Hasta aquí el aspecto conceptual. En el terreno formal, la nueva película de Campion me recuerda (siendo, que nadie se escandalice, creadores de productos muy distintos) al estilo narrativo de Ari Aster, Nicolas Winding Refn e incluso al del más popular Denis Villenueve. Son directores que (presuntamente) exprimen el potencial de todos los departamento, buscando la degustación de cada plano mediante la ralentización del tempo del film. Esta especie de tendencia tiene, por lo general, una cálida acogida en el público de hoy, que fácilmente lo identifica con personalidad y autoría (sospecho que condicionado por la nostalgia hacia clásicos incontestables como Stanley Kubrick o Andrei Tarkovski). Sea como fuere, de todos ellos Campion me parece la más sincera. Porque, así como en los ejemplos citados suelo encontrar (con afortunadas excepciones) vacuas exhibiciones plásticas, en El poder de perro tuve la sensación de que la directora australiana jamás perdía de vista la razón de ser de su trabajo. Y es algo que, si bien no la salva de cierta autocomplacencia, sí consiguió mantener intacto mi interés por el relato.
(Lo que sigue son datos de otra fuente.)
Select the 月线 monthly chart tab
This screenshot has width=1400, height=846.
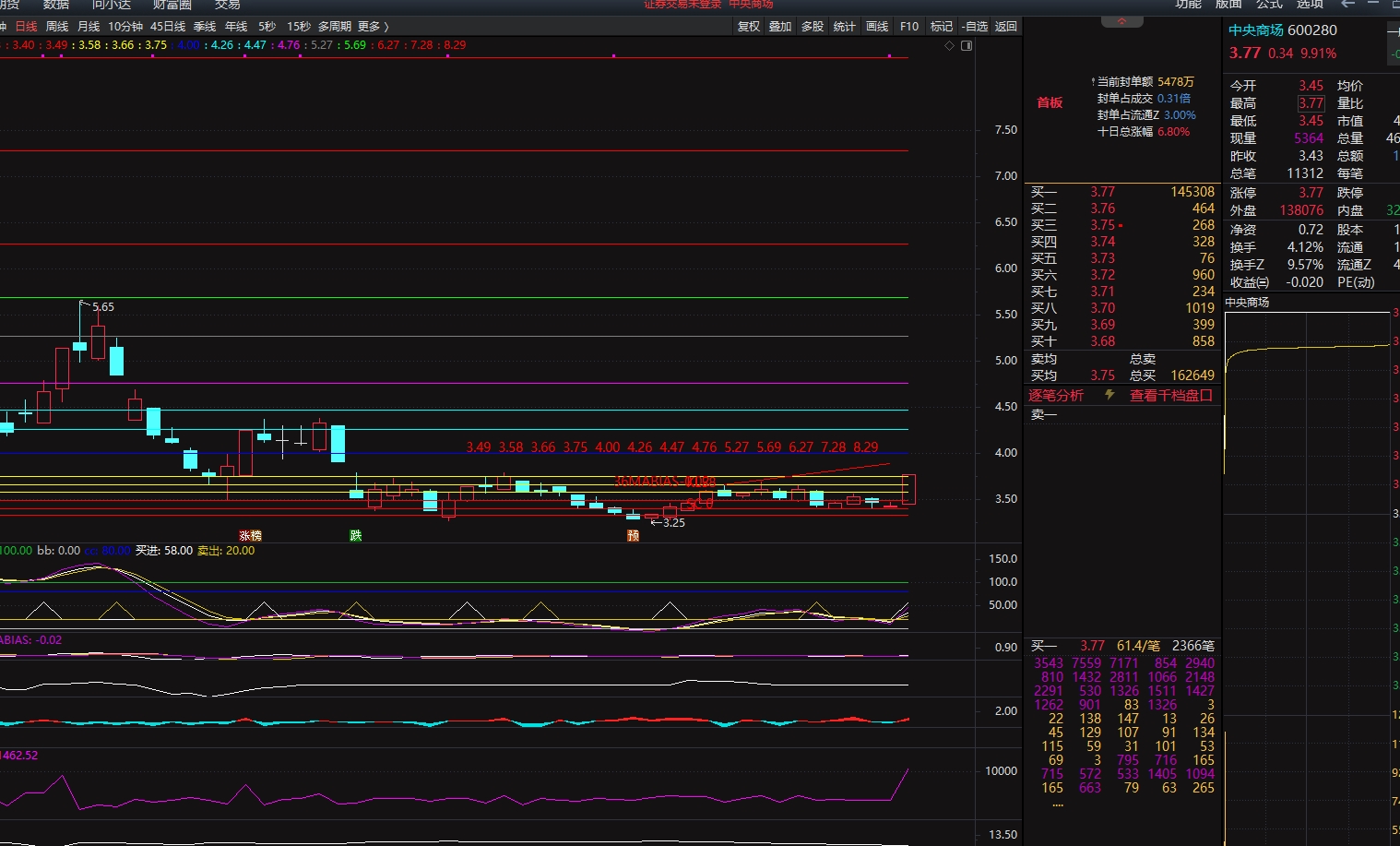89,27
Sin embargo, son estos pequeños residuos de autocomplacencia los que impiden al trabajo alzarse como una pieza redonda. Sí, los personajes son interesantes, sus interacciones atractivas y casi todos evolucionan de una forma muy creíble (en realidad, esto es lo que rescata El poder del perro de las garras de la mediocridad). Pero, desafortunadamente, Campion también sucumbe, en demasiadas ocasiones, a la tentación de priorizar el manierismo a una descripción más precisa de los personajes. De hecho, es una actitud que sobrevuela todo el producto: la directora casi siempre prefiere la fórmula de lo pictórico a la exposición de lo cotidiano. Por ejemplo, las relaciones y conflictos convivenciales son sugeridos por elementos plásticos (como la banda sonora o acciones empleadas a modo de metáfora) antes que expuestos de forma tangible y orgánica.
Con todo, el camino que trazan los personajes sigue resultando interesante. Y también, volviendo a lo comentado en el primer párrafo, la mentada deconstrucción de género. Porque, recuperando igualmente las “odiosas comparaciones”, así como Kelly Reichardt nos presentaba una (excelente) historia en donde la masculinidad jugaba un (importante) papel pero sin dejar de ser un elemento (no tan) secundario, en El poder del perro esta supone el motor principal de la trama. Sin ir más lejos, toda la involución de Phil no es otra cosa que la consecuencia de un descubrimiento de su propia personalidad, el surgimiento de una identidad no aceptada. O en el caso de Rose, estamos ante una mujer que carga con toda la presión masculina de cumplir con su condición de esposa, en ocasiones en forma de obligaciones y en otras de maltrato. Y esta focalización en el género representa algo bastante novedoso en el terreno del western; de ahí que, a pesar de sus defectos, El poder del perro sea un título reivindicable.